**PROBLEM STATEMENT**
Lines of the records that hold the word "banner" are to be counted; give the number and nothing more.
== DATA FOR ANALYSIS ==
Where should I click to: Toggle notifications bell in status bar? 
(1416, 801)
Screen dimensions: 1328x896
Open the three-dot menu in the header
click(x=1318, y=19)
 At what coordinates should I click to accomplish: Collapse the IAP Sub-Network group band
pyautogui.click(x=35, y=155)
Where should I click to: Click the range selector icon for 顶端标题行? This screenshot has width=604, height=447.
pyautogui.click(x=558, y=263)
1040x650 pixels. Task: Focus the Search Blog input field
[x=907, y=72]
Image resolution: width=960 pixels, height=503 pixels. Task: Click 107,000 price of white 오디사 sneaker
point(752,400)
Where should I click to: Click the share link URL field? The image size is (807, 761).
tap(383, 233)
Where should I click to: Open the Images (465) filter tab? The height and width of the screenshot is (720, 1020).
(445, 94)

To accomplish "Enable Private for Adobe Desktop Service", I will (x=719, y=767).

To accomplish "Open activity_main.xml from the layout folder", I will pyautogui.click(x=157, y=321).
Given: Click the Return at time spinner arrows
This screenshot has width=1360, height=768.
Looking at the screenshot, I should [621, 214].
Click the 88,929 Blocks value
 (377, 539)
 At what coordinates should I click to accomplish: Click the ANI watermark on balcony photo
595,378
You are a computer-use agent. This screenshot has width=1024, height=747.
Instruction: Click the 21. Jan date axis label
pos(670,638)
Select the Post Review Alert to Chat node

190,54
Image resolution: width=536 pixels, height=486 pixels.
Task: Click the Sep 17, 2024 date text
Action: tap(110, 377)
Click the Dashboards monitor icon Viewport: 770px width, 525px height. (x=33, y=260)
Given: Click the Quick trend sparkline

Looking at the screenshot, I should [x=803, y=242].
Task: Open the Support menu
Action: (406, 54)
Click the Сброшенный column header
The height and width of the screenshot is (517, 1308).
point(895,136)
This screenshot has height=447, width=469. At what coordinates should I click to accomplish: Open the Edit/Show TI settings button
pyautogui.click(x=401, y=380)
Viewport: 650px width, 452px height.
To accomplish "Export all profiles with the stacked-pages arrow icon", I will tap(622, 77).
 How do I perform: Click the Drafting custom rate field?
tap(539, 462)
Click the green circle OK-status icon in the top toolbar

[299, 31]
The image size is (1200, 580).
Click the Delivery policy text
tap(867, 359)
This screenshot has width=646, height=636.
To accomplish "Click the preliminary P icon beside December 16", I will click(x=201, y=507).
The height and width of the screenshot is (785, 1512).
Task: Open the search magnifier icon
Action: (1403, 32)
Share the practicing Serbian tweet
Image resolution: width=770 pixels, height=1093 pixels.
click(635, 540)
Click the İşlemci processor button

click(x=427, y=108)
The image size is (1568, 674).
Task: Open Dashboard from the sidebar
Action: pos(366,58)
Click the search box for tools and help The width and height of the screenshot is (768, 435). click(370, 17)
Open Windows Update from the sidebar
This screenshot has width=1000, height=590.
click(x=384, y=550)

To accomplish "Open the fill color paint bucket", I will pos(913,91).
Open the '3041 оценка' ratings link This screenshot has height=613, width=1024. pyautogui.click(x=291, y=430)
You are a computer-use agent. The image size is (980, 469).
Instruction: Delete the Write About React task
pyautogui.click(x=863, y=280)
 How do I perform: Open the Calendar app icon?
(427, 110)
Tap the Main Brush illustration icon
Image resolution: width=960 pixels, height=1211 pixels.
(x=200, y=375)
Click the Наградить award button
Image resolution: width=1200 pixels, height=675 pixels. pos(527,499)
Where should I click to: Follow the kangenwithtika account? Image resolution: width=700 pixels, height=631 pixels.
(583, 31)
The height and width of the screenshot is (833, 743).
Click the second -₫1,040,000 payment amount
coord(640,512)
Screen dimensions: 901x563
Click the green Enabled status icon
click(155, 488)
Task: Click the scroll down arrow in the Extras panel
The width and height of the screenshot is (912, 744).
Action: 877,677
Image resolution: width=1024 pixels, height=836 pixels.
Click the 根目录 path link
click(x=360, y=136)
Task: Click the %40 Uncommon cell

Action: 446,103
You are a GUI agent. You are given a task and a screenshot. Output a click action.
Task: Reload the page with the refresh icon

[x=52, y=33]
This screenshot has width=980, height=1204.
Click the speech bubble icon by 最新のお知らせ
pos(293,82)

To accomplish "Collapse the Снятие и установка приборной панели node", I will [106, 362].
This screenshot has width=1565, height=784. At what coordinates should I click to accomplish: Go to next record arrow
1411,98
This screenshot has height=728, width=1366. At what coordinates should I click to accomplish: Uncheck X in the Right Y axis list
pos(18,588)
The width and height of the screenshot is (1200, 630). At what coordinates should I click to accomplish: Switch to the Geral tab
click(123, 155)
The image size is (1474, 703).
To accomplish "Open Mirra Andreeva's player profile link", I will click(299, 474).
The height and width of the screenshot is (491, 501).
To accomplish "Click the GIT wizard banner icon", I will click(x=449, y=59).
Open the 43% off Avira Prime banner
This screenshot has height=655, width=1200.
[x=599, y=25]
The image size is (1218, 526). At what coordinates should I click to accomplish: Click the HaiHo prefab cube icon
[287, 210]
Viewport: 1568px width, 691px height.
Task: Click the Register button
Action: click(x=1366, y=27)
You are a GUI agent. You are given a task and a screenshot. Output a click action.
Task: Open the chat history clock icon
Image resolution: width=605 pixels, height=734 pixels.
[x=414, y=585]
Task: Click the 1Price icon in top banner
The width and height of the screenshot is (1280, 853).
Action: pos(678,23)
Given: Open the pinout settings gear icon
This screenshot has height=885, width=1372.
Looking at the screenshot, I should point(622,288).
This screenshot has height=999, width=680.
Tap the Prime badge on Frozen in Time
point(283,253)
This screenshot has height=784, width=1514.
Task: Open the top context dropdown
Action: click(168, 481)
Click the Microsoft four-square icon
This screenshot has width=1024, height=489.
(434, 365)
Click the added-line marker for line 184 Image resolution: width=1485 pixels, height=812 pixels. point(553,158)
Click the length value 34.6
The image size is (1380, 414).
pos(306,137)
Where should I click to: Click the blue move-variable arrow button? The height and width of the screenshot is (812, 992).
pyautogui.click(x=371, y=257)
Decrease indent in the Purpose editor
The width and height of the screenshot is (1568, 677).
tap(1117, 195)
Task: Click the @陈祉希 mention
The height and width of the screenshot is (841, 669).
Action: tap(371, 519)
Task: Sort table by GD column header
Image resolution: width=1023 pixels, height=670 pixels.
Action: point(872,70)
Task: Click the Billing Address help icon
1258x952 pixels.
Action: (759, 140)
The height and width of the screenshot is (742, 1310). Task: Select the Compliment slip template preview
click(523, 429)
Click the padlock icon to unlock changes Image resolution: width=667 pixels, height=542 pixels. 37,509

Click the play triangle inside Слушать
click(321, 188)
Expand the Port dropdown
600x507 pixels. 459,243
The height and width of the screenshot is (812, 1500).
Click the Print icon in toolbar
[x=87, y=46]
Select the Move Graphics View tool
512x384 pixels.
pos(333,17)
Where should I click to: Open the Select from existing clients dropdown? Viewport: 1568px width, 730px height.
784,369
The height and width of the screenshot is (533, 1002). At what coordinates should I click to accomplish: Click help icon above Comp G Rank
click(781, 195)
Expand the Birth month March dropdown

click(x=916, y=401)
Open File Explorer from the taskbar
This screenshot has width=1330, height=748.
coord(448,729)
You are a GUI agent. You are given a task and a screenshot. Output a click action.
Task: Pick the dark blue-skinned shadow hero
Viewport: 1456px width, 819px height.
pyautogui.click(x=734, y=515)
===
**TASK OUTPUT**
3